Excerpted records:
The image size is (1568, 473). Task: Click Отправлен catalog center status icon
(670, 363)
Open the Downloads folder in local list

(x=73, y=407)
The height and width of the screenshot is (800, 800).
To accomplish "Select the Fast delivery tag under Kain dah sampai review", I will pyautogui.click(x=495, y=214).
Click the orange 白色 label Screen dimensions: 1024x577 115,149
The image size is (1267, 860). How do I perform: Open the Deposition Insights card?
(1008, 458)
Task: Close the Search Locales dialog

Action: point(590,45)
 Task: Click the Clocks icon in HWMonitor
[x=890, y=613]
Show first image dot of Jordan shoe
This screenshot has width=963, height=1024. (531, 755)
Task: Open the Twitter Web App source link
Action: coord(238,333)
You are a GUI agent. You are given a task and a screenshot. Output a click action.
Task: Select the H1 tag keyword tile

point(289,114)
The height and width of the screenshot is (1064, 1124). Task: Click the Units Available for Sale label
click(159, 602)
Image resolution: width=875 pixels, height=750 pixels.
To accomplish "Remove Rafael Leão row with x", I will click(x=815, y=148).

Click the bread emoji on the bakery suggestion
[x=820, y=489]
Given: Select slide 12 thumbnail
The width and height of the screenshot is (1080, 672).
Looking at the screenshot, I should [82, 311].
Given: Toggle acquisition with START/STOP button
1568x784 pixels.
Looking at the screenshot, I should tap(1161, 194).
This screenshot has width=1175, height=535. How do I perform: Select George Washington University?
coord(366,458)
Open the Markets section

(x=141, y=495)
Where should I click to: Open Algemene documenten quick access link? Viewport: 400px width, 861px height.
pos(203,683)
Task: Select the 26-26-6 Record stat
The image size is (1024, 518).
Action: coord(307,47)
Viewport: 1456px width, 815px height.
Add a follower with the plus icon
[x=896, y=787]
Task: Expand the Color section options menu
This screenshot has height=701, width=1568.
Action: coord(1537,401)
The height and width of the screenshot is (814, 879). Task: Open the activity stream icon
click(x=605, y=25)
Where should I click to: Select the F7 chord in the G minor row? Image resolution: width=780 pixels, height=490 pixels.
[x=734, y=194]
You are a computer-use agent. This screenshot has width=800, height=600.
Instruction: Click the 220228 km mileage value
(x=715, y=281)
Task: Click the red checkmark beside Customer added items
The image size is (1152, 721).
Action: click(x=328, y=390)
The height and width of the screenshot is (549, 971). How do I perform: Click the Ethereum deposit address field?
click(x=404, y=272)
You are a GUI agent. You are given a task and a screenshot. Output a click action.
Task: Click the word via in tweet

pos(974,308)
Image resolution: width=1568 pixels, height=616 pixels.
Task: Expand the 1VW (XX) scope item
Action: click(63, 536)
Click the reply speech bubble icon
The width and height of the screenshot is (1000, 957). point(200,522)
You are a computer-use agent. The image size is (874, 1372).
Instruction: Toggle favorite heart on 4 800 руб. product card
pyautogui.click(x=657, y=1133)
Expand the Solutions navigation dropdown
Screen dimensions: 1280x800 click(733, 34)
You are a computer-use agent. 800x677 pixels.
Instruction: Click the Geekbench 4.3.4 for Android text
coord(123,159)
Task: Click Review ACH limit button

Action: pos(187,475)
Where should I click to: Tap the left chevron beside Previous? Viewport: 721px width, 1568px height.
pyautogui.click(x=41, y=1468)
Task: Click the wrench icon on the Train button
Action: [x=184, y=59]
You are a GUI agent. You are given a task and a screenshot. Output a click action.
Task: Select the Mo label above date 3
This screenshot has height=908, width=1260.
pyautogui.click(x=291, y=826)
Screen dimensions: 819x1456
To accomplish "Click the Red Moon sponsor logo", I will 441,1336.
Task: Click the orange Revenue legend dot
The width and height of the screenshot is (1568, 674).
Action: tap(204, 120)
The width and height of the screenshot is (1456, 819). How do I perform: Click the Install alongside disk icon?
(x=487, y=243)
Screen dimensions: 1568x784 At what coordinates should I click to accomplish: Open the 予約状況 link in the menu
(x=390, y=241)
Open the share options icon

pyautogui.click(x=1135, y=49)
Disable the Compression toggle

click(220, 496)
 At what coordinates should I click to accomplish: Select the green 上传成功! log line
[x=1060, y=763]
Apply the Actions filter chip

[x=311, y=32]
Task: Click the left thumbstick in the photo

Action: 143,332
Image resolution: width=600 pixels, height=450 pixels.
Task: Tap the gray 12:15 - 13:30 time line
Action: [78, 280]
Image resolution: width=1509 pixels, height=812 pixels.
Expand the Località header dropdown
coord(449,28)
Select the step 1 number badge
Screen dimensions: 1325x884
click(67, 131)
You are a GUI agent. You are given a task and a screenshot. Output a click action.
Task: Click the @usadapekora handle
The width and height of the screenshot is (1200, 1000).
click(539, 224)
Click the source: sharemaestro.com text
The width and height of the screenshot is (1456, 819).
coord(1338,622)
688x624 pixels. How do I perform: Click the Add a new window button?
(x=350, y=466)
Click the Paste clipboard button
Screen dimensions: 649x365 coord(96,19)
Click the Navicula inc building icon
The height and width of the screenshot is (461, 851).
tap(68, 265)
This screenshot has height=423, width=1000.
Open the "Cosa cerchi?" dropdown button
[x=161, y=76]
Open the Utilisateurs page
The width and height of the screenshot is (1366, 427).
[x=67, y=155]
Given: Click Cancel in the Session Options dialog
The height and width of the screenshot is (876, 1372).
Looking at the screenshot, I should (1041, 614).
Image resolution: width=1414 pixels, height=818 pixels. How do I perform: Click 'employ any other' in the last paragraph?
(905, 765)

Exercise: Copy each line above that contains the string "will".

Solved exercise:
To accomplish "Select the Fast delivery tag under Kain dah sampai review", I will pyautogui.click(x=495, y=214).
To accomplish "Remove Rafael Leão row with x", I will click(x=815, y=148).
To accomplish "Click the Red Moon sponsor logo", I will 441,1336.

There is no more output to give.